German businessman and economist

Caio Kai Koch-Weser (born July 25, 1944 in Rolândia, Brazil) is a German economist, civil servant and business executive. He was Secretary of State in the Federal Ministry of Finance 1999–2005. Prior to becoming Secretary of State, he served in the World Bank in a number of positions for 26 years, from 1991–1999 as Vice President and from 1996–1999 as Managing Director of Operations. He is now a Vice Chairman and senior adviser with Deutsche Bank.

==Early life==

Koch-Weser was born and grew up in Brazil, since his parents and grandparents had left Germany due to the rise of Nazism. He is the grandson of liberal politician and former German Federal Minister of Justice and Vice Chancellor Erich Koch-Weser, who had a Jewish mother.

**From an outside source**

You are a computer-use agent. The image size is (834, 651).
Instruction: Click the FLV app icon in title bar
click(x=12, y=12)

Caio Koch-Weser settled in West Germany in 1961, at 17, where he took his Abitur and went on to study economics, sociology and history in Münster, Berlin and Bonn.

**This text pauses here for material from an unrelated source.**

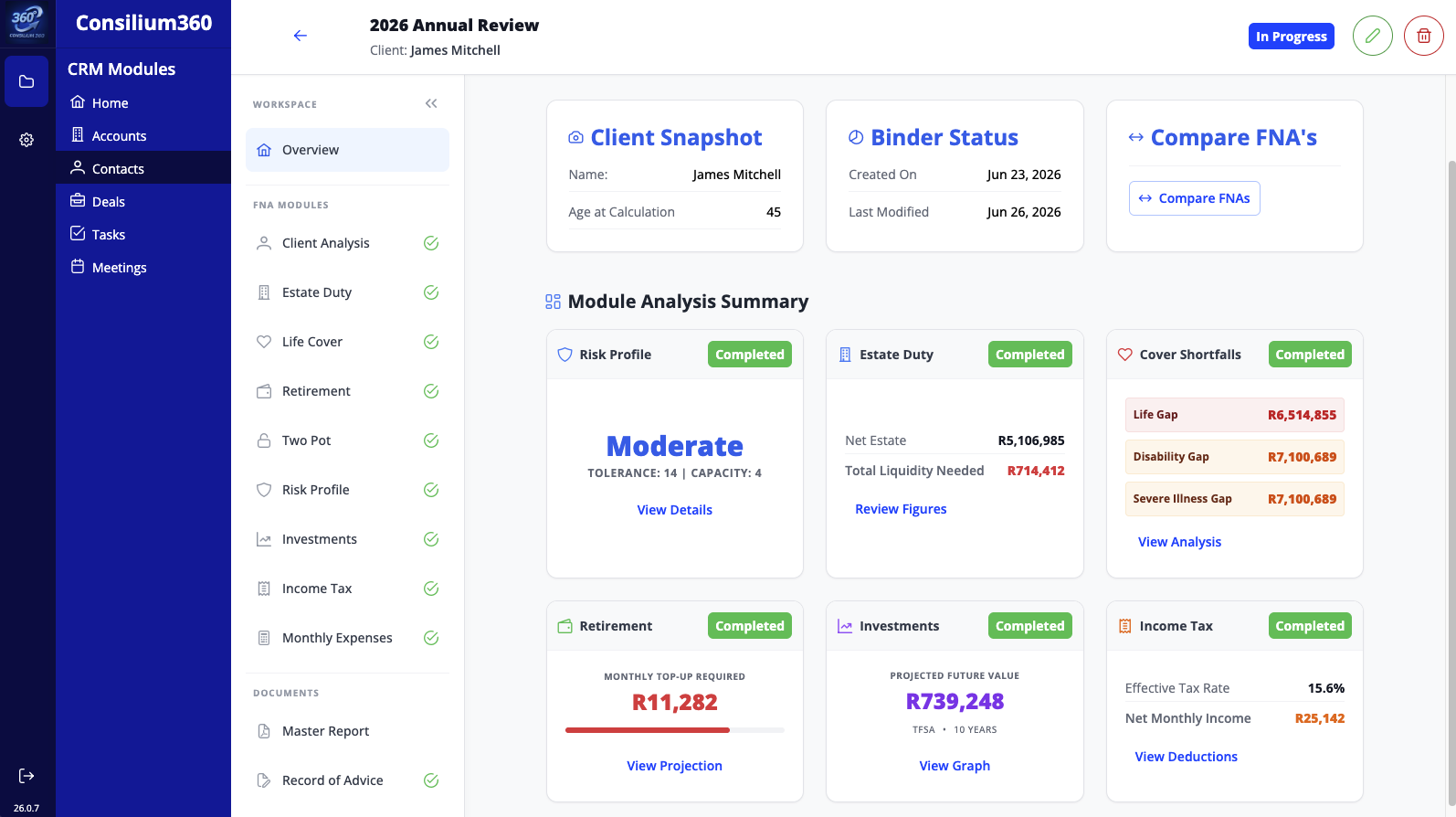Click the pencil edit icon in header
1456x817 pixels.
coord(1372,36)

==Career in the World Bank==

Koch-Weser joined the World Bank in 1973. He served as Personal Assistant to the President of the Bank Robert McNamara (1977–1980), Division Chief for China (1980–1986), and Director of Western Africa Department (1986–1990). In 1990 he was assigned to the Treasurer's Department, and in 1991 he became Vice President of Middle East and North Africa (MNA). As Vice President of MNA, Koch-Weser was responsible for improving economic relations between the Middle East and North Africa. In November 1995, the Middle Eastern markets and income were declining, and Koch-Weser explained this was because the Middle East "squandered their potential during good times and then reaped the whirlwind in bad ones". He was also appointed one of the Managing Directors of the World Bank in 1996. During his career in the World Bank, he mostly lived in Washington D.C. but also worked in Asia, Latin America, Eastern Europe, the Middle East, and Africa.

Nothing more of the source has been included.